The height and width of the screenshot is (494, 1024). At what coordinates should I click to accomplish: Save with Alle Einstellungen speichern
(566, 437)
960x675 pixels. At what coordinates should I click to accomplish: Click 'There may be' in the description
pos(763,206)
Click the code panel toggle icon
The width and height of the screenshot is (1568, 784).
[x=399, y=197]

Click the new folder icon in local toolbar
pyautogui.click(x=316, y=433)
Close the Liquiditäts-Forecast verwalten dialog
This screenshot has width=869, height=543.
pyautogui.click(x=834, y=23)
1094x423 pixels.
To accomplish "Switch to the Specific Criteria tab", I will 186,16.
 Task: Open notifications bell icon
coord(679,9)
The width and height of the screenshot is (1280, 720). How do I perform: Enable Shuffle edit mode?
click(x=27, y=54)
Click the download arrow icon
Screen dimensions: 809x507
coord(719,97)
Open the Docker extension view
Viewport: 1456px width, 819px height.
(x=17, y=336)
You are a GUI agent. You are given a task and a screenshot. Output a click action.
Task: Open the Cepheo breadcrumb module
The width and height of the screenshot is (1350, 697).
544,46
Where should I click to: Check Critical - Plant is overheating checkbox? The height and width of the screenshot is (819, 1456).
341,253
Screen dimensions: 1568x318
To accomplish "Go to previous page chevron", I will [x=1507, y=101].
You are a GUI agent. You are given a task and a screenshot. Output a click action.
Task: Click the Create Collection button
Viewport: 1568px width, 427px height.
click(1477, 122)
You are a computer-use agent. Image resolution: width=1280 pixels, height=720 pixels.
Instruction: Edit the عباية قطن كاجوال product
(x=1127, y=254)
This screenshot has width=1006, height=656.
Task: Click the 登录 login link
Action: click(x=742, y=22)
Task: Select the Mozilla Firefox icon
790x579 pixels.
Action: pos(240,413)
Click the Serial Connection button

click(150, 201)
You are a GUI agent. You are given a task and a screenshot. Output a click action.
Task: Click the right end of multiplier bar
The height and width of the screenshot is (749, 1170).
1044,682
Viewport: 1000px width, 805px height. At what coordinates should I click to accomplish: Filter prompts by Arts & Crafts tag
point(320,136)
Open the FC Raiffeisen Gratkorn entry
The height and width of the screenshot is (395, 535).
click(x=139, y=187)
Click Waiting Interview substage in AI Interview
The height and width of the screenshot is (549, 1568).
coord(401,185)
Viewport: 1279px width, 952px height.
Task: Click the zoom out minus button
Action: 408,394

→ **Request**: Please render everything in the data from the line containing "Click the download arrow icon" down to the line containing "click(150, 201)" as a Markdown table with columns Row and Text. Number each row, and leave out blank lines.

→ **Exercise response**:
| Row | Text |
|---|---|
| 1 | Click the download arrow icon |
| 2 | Screen dimensions: 809x507 |
| 3 | coord(719,97) |
| 4 | Open the Docker extension view |
| 5 | Viewport: 1456px width, 819px height. |
| 6 | (x=17, y=336) |
| 7 | You are a GUI agent. You are given a task and a screenshot. Output a click action. |
| 8 | Task: Open the Cepheo breadcrumb module |
| 9 | The width and height of the screenshot is (1350, 697). |
| 10 | 544,46 |
| 11 | Where should I click to: Check Critical - Plant is overheating checkbox? The height and width of the screenshot is (819, 1456). |
| 12 | 341,253 |
| 13 | Screen dimensions: 1568x318 |
| 14 | To accomplish "Go to previous page chevron", I will [x=1507, y=101]. |
| 15 | You are a GUI agent. You are given a task and a screenshot. Output a click action. |
| 16 | Task: Click the Create Collection button |
| 17 | Viewport: 1568px width, 427px height. |
| 18 | click(1477, 122) |
| 19 | You are a computer-use agent. Image resolution: width=1280 pixels, height=720 pixels. |
| 20 | Instruction: Edit the عباية قطن كاجوال product |
| 21 | (x=1127, y=254) |
| 22 | This screenshot has width=1006, height=656. |
| 23 | Task: Click the 登录 login link |
| 24 | Action: click(x=742, y=22) |
| 25 | Task: Select the Mozilla Firefox icon |
| 26 | 790x579 pixels. |
| 27 | Action: pos(240,413) |
| 28 | Click the Serial Connection button |
| 29 | click(150, 201) |